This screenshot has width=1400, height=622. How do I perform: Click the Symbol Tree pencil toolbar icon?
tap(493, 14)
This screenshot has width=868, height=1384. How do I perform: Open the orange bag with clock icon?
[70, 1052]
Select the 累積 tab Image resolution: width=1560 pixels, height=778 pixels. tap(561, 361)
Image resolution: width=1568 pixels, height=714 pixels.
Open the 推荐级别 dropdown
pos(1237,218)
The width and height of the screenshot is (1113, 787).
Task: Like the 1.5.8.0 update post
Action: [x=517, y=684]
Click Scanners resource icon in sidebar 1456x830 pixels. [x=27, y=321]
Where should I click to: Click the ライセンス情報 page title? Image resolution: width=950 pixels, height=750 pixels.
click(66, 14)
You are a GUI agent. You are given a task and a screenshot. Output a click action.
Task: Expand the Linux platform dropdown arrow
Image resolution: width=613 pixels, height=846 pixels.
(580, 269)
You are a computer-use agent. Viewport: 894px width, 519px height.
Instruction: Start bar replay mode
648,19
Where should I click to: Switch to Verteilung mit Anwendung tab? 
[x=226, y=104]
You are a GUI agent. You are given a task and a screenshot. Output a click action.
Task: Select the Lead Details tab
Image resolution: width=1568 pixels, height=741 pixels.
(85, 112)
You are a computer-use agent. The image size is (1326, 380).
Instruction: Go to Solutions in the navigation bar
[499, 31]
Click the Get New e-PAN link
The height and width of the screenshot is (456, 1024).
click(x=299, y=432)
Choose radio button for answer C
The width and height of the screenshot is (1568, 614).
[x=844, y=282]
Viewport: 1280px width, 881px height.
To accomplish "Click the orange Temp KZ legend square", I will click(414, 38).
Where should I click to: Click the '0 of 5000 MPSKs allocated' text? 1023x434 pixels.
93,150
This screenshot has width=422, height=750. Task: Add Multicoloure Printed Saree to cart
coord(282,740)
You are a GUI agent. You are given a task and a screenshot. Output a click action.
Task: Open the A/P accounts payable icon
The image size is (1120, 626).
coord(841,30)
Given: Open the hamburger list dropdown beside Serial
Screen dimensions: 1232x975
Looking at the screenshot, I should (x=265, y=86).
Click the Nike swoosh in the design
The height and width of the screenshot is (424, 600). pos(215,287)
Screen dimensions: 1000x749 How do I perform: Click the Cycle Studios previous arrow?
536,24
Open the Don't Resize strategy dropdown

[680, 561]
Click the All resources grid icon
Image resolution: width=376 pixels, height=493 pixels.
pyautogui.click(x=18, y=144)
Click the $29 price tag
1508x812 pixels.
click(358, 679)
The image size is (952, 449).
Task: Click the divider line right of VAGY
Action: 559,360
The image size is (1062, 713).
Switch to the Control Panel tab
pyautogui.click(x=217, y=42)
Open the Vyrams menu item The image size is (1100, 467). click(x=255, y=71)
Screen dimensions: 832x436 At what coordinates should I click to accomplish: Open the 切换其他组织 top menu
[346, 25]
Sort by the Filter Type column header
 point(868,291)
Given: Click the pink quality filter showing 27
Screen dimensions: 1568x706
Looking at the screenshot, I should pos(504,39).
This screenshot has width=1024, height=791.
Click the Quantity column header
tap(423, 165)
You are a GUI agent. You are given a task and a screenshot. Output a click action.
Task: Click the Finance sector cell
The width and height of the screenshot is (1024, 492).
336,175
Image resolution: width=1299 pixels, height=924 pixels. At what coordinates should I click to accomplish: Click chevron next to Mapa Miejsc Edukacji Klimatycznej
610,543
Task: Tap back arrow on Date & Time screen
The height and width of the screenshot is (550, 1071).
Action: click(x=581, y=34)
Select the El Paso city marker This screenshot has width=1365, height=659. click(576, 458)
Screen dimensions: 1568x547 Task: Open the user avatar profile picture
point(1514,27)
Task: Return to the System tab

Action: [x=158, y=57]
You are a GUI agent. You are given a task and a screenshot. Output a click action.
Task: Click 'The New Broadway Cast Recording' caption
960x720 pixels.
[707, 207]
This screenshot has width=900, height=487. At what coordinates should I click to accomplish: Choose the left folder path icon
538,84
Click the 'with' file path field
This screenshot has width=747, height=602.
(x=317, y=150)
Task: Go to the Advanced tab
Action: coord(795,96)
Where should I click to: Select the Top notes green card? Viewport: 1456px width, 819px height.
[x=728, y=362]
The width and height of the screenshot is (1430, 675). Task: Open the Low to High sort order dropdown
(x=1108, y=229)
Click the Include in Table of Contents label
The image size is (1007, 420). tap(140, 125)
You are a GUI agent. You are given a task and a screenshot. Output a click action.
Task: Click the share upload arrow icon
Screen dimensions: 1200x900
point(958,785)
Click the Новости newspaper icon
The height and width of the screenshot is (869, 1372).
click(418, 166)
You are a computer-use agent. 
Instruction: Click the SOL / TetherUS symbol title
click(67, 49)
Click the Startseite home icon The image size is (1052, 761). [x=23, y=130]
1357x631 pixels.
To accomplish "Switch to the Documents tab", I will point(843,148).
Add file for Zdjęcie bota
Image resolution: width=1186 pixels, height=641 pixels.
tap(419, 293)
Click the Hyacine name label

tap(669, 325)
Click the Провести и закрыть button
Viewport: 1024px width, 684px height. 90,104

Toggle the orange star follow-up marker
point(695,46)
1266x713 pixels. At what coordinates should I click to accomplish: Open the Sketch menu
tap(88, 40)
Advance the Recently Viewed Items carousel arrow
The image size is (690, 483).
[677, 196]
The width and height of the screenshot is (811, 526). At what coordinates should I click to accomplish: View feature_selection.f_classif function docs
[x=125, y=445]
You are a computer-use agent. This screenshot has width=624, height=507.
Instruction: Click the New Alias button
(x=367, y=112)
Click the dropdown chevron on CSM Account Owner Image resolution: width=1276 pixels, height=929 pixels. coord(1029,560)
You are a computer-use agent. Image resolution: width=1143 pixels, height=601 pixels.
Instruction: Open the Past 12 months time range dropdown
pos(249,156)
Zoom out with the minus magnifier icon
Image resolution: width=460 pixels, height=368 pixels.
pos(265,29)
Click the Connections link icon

**EXERCISE DESCRIPTION**. Show every line of the data that includes the string "link".

**FINISHED TASK**.
Click the Get New e-PAN link
Click the Connections link icon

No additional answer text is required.